Count the lines below containing "Start". Number only.
### MATERIAL SUPPLIED ###
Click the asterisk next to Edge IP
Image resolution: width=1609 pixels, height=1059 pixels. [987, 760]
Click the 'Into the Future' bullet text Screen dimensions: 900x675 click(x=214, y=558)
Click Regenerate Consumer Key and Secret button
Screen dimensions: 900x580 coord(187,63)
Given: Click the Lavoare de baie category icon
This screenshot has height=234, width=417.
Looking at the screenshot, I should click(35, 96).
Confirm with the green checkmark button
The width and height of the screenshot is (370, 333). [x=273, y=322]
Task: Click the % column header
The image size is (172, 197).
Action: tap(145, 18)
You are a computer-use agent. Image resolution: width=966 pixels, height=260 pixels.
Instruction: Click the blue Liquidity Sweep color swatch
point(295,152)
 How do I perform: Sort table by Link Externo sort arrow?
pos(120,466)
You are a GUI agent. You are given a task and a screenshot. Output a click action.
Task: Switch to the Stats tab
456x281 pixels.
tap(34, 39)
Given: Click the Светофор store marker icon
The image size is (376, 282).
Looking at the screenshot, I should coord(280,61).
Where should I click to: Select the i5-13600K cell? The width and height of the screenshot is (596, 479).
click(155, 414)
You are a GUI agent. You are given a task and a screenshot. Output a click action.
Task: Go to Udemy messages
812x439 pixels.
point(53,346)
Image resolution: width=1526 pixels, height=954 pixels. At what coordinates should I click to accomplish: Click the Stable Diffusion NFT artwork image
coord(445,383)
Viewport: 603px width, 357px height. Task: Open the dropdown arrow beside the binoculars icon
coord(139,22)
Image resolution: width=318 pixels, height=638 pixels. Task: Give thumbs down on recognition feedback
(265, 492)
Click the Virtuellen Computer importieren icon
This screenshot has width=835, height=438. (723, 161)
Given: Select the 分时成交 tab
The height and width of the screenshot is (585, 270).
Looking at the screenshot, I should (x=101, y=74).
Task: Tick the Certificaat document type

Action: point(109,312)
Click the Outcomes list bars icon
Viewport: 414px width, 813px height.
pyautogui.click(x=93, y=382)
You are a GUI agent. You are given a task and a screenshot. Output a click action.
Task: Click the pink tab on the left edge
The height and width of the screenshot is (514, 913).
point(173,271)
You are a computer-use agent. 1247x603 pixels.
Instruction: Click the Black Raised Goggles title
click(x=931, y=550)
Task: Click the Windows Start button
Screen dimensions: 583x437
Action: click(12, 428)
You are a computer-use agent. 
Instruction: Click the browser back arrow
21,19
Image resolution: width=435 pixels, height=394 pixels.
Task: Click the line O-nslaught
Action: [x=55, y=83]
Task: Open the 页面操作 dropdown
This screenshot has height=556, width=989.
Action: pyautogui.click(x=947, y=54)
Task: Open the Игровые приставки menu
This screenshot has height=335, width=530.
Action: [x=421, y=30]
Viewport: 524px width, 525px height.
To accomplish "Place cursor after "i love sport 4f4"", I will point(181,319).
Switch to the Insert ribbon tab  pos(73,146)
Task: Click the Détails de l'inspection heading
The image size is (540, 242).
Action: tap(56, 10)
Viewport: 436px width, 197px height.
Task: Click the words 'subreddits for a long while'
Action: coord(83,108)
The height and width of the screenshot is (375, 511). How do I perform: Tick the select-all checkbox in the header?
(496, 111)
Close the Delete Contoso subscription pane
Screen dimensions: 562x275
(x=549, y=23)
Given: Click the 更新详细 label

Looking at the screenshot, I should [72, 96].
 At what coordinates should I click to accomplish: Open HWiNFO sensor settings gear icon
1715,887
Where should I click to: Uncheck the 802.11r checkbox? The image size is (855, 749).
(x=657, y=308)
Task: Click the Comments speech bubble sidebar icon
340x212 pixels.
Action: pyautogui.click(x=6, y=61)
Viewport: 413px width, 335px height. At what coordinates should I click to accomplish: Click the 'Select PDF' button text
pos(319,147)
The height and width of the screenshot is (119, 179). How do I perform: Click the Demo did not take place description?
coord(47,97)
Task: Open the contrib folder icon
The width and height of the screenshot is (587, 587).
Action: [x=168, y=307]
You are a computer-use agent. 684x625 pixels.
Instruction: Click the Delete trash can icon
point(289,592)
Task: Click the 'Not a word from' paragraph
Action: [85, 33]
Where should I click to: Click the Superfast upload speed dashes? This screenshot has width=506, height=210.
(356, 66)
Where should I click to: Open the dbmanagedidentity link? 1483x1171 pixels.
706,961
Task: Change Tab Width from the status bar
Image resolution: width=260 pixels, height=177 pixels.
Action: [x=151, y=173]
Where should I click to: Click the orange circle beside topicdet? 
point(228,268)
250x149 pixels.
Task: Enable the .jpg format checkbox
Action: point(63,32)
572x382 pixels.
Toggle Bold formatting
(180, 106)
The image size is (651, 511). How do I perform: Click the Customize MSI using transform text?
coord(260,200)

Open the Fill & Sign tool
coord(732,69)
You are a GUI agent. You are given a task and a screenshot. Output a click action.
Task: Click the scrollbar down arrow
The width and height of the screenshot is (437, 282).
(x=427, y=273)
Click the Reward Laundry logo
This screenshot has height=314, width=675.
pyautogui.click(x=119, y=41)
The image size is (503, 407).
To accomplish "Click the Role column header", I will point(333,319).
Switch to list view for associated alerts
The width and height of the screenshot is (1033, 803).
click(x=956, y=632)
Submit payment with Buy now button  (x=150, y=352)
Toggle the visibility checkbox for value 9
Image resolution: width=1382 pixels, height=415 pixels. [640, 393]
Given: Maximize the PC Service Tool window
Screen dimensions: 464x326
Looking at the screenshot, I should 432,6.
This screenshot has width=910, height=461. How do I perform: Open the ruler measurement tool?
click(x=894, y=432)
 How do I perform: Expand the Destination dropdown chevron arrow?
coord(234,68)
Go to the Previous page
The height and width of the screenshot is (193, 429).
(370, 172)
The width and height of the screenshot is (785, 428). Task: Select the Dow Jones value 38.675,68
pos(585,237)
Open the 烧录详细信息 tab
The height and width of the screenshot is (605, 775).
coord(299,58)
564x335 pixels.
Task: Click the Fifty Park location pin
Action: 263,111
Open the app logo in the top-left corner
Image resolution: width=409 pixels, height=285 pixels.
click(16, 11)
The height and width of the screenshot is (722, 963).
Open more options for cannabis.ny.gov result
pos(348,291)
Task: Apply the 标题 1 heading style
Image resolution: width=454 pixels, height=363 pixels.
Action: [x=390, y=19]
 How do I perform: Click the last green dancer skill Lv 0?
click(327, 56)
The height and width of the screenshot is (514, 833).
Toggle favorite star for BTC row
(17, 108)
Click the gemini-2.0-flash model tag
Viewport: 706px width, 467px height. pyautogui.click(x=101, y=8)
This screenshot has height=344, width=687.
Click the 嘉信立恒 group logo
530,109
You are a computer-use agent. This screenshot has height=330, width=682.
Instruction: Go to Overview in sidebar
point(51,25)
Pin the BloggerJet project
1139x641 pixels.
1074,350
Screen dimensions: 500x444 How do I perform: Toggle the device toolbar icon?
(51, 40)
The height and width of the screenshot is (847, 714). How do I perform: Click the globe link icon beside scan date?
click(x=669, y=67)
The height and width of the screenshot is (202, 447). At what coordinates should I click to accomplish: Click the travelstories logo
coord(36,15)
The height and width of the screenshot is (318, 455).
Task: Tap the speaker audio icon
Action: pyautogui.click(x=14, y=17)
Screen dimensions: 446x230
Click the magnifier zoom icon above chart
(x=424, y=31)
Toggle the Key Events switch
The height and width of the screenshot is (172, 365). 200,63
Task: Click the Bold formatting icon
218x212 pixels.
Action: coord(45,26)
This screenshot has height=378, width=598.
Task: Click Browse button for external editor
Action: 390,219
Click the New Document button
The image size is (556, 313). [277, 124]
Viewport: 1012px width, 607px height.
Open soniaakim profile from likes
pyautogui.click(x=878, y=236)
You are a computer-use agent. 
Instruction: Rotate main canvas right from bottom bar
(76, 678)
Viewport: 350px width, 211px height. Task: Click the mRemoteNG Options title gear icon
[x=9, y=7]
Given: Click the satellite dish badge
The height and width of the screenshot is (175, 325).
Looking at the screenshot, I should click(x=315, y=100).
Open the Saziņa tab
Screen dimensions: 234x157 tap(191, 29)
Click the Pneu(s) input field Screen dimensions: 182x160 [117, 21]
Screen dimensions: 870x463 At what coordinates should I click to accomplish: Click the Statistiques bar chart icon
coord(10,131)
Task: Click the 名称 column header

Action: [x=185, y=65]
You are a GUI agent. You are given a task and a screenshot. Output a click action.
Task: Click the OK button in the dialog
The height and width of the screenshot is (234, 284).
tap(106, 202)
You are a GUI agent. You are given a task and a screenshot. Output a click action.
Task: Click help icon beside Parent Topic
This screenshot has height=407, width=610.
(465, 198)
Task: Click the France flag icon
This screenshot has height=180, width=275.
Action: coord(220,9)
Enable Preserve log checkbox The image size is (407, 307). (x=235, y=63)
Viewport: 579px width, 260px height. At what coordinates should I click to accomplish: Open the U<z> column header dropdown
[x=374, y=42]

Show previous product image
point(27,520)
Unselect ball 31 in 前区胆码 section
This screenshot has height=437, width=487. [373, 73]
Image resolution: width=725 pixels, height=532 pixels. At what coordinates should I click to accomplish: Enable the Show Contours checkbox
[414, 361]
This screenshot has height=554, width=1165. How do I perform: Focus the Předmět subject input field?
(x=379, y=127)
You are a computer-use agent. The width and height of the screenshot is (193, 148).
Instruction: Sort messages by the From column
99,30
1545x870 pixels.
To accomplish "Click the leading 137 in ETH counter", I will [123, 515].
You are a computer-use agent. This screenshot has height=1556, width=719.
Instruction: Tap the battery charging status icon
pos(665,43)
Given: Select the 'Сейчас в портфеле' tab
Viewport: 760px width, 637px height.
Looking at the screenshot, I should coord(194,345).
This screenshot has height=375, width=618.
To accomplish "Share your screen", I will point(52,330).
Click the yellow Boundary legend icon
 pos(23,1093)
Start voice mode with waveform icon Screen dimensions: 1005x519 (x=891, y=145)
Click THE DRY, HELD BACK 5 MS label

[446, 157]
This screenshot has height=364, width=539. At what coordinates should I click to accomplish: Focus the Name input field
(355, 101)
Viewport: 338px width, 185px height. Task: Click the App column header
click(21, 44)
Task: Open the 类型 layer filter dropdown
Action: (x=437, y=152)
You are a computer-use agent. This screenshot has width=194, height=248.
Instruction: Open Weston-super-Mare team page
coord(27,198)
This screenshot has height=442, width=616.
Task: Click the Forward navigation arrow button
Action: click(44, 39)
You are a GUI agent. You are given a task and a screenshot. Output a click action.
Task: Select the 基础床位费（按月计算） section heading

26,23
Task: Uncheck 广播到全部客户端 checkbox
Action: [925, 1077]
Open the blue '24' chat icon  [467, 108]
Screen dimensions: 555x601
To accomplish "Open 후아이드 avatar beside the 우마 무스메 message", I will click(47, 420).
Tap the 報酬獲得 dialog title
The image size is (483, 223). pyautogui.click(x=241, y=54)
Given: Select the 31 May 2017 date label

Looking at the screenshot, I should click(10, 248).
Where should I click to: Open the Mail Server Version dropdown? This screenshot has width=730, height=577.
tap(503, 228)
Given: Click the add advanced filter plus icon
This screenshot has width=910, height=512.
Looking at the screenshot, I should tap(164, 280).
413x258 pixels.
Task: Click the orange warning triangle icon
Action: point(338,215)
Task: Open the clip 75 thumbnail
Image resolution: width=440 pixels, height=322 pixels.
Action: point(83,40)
###
(SOLUTION BELOW): 2